------ PAGE EXCERPT ------
The sccomp_remove_outliers function takes as input a table of cell counts with columns for cell-group identifier, sample identifier, integer count, and factors (continuous or discrete). The user can define a linear model using an input R formula, where the first factor is the factor of interest. Alternatively, sccomp accepts single-cell data containers (e.g., Seurat, SingleCellExperiment, cell metadata, or group-size) and derives the count data from cell metadata.

sccomp_remove_outliers(
  .estimate,
  percent_false_positive = 5,
  cores = detectCores(),
  inference_method = "pathfinder",
  output_directory = "sccomp_draws_files",
  verbose = TRUE,
  mcmc_seed = sample(1e+05, 1),
  max_sampling_iterations = 20000,
  enable_loo = FALSE,
  approximate_posterior_inference = NULL,
  variational_inference = NULL,
  ...
)

Arguments

.estimate

A tibble including a cell_group name column, sample name column, read counts column (optional depending on the input class), and factor columns.

percent_false_positive

A real number between 0 and 100 (not inclusive), used to identify outliers with a specific false positive rate.
------ DATA PROVIDED ------
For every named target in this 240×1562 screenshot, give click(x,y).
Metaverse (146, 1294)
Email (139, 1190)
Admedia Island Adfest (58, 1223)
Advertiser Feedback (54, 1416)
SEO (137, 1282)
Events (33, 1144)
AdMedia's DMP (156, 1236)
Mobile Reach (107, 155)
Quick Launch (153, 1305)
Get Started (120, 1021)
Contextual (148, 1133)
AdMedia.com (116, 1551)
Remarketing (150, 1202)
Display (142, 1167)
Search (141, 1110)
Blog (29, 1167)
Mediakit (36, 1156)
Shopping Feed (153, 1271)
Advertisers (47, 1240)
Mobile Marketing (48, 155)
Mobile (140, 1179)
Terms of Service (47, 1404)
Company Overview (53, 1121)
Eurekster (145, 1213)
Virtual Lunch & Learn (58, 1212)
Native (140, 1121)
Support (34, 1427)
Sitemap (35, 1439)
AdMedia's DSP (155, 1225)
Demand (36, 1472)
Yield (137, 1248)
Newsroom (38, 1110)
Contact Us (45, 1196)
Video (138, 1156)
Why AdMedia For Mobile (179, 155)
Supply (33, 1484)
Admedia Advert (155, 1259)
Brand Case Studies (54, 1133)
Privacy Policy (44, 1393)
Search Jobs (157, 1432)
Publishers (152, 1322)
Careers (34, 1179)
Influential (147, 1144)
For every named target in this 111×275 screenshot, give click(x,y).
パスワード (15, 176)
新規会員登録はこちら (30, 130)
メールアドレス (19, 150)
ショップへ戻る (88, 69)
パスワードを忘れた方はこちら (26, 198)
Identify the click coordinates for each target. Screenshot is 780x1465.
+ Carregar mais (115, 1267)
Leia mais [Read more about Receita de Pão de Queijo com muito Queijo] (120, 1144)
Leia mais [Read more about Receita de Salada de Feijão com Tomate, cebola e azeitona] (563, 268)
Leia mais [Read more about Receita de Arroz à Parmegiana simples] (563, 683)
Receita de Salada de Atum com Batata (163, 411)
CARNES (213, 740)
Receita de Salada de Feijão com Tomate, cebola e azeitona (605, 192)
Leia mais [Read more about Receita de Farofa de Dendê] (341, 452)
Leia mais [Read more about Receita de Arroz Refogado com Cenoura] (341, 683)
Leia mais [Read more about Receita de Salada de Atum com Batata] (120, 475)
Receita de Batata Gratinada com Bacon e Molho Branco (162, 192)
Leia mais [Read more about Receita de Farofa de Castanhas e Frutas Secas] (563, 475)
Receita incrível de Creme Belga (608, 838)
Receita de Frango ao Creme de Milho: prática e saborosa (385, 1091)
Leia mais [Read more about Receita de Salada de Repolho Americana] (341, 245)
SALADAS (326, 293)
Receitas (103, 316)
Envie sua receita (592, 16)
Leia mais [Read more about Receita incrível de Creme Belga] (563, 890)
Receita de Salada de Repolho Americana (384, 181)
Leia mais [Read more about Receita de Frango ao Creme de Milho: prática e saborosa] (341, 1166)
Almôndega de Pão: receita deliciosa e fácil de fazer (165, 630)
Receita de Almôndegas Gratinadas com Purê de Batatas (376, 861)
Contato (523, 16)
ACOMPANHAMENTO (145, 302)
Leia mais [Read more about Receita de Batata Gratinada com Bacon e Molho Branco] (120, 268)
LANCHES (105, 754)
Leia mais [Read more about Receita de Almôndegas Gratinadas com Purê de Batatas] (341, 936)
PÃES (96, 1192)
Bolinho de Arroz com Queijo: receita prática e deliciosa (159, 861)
------
• [THE TASKS]
a – Answer these questions about the sccomp_remove_outliers documentation:
(i) In the R formula that defines the linear model, which factor is the factor of interest?
(ii) What is the default value of inference_method?
(iii) Within what range must percent_false_positive fall?
b – Print the part of the sccomp_remove_outliers documentation from "A tibble including" to "false positive rate.".

• [RESPONSES FOR EACH TASK]
a –
(i) The first factor.
(ii) "pathfinder"
(iii) Between 0 and 100, not inclusive.

b –
A tibble including a cell_group name column, sample name column, read counts column (optional depending on the input class), and factor columns.

percent_false_positive

A real number between 0 and 100 (not inclusive), used to identify outliers with a specific false positive rate.